Keep in mind that school districts across Clark County in 2020 and 2021 were using Clark County Public Health’s measurements of low, moderate and high COVID-19 transmission rates as a guide for bringing students back to the classroom and that “high” transmission rates during much of the pandemic were considered anything over 75 cases per 100,000 residents. We are currently at a transmission rate that is three times higher than that original threshold — and around the same rate we saw during the Delta surge in the summer and fall of 2021. And, yes, we have vaccines and some limited treatments that have been reportedly difficult to find, but our youngest students under the age of 5 are still unable to receive the COVID vaccine and, according to the county’s data, only 62% of Clark County’s residents are fully vaccinated.

We now have more than five times the number of COVID cases per day in this country than we did last Memorial Day, but we rarely hear any of our officials talking about precautions, mitigations or measures to help lower our local transmission rates these days.
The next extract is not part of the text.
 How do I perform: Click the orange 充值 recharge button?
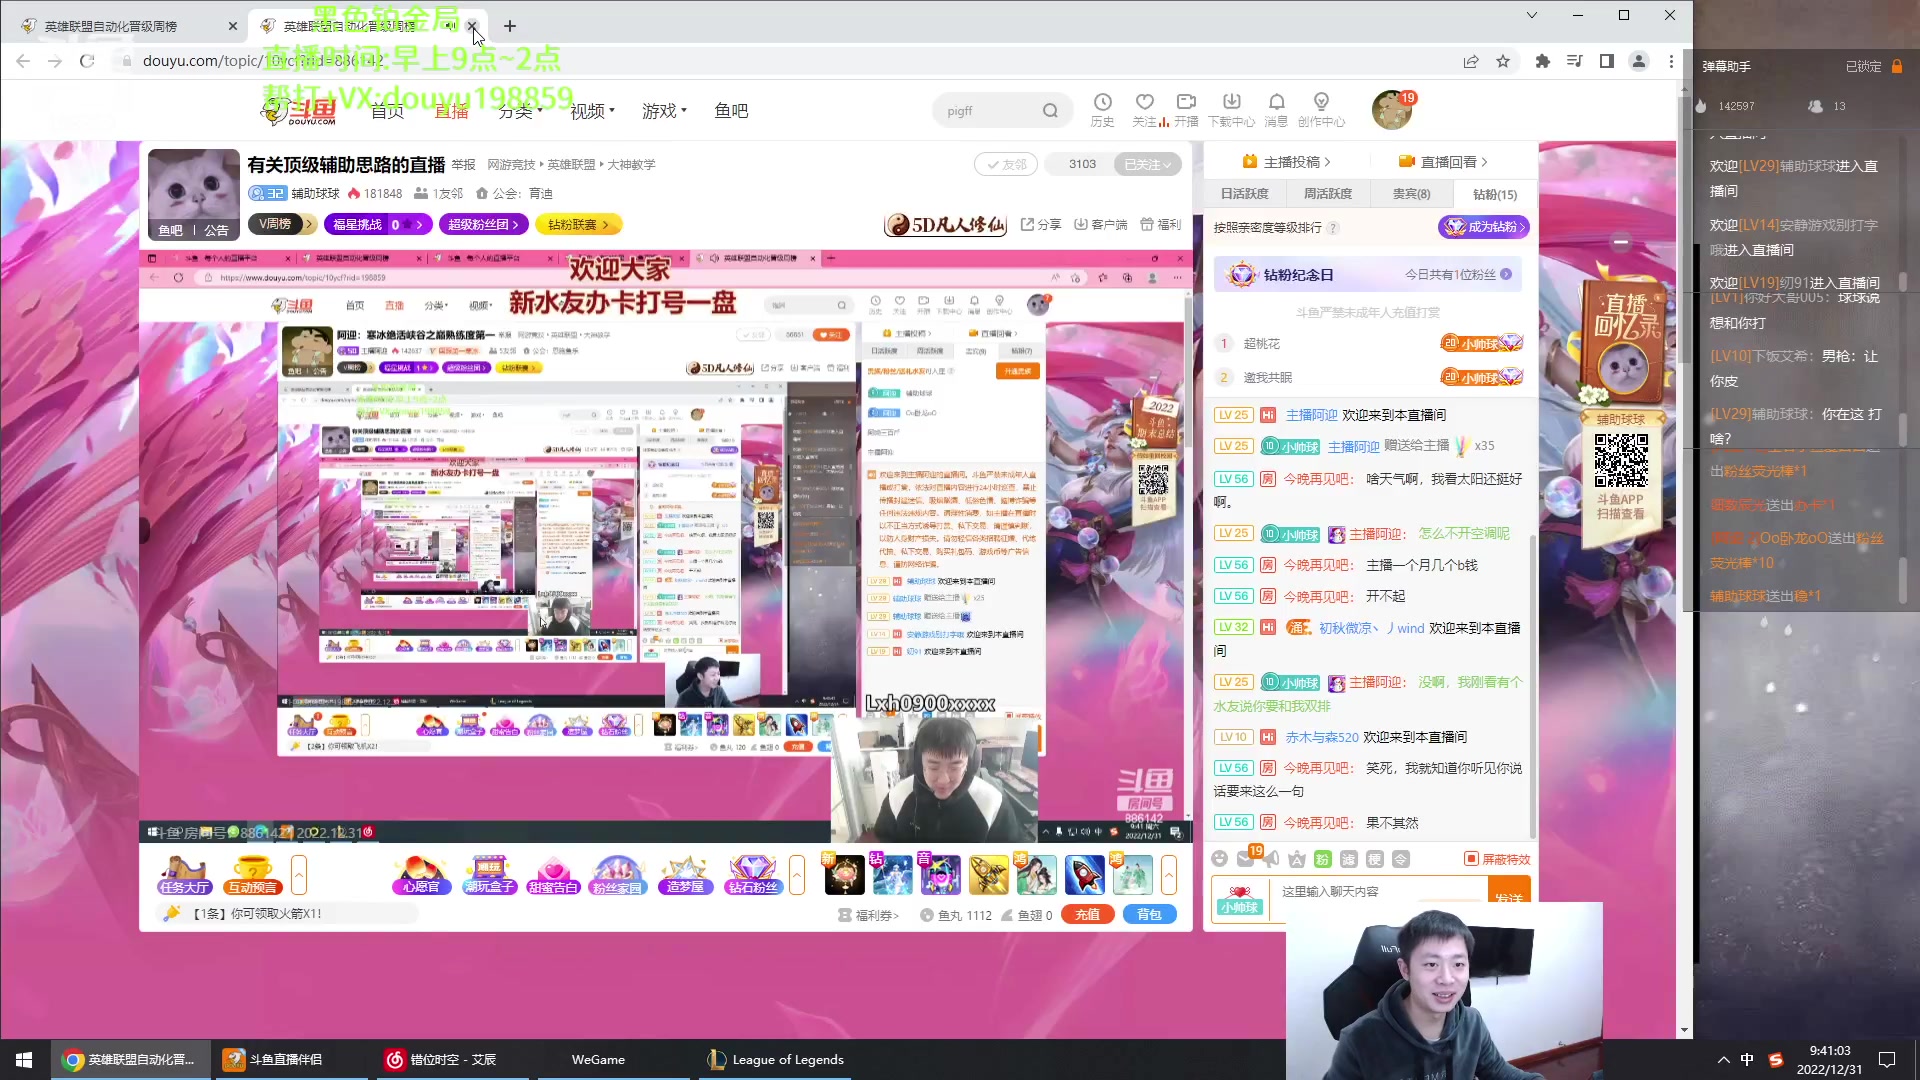click(x=1087, y=914)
As reported by Beckers Hospital Review this week: “COVID-19 hospitalizations are up 20 percent nationwide over the last 14 days, with 45 states and Washington, D.C., reporting an increase. Nationwide, COVID-19 cases increased 14 percent over the past 14 days, according to HHS data collected by The New York Times.” 
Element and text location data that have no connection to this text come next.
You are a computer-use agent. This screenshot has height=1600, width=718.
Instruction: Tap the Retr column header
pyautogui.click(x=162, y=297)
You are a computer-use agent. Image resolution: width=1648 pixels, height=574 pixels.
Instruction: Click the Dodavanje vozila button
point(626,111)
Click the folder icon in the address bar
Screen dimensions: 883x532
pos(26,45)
In Washington state, COVID hospitalizations are up 31% from just two weeks ago. The same goes for Oregon. In Clark County, 15% of our intensive care beds are currently occupied by COVID patients, compared to 7% statewide. 

This week, Clark County Public Health posted the results from a Centers for Disease Control (CDC) report on its social media channels showing that one in five adults ages 18-64 “have at least one health condition that may be attributed to their previous COVID-19 infection … (including) neurologic and mental health conditions, kidney failure, musculoskeletal conditions, cardiovascular conditions, respiratory conditions and blood clots and other vascular issues.” 

“The report showed COVID-19 survivors have twice the risk for developing pulmonary embolism or respiratory conditions,” our local health department noted in its Facebook post. “The findings showed that COVID-19 survivors were significantly more likely to have health conditions that may be attributed to their COVID-19 diagnosis.”
In other words – the more we find out about what the SARS-CoV-2 virus that causes COVID-19 actually is doing to our bodies in the long-term, the worse it seems to get. 

And yet, most of our officials – on national, state, city and school district levels – have gone radio silent about the dangers of COVID, the risks of long COVID, the fact that people are being reinfected with COVID and the mitigations we still need to be taking to prevent even more community spread. JEERS to that. 

We understand that people want to move on from COVID. And it is especially those of us who got our vaccines and boosters and wore our masks and kept our distance from our loved ones for so long during the first waves of this pandemic to know that we have to keep pushing. But the simple fact remains that COVID is still circulating in our community. It is still harming our neighbors and loved ones. JEERS to continuing to pretend like COVID is gone. We cannot afford to keep turning our backs on proven mitigation measures like wearing quality N95 or KN95 masks in public spaces (especially indoors) while COVID is surging and it’s time for our elected officials to help the greater community realize that COVID is not just a “common cold” or even a seasonal flu, but is, as research now shows, a disease capable of doing real long-term damage to at least one in five survivors.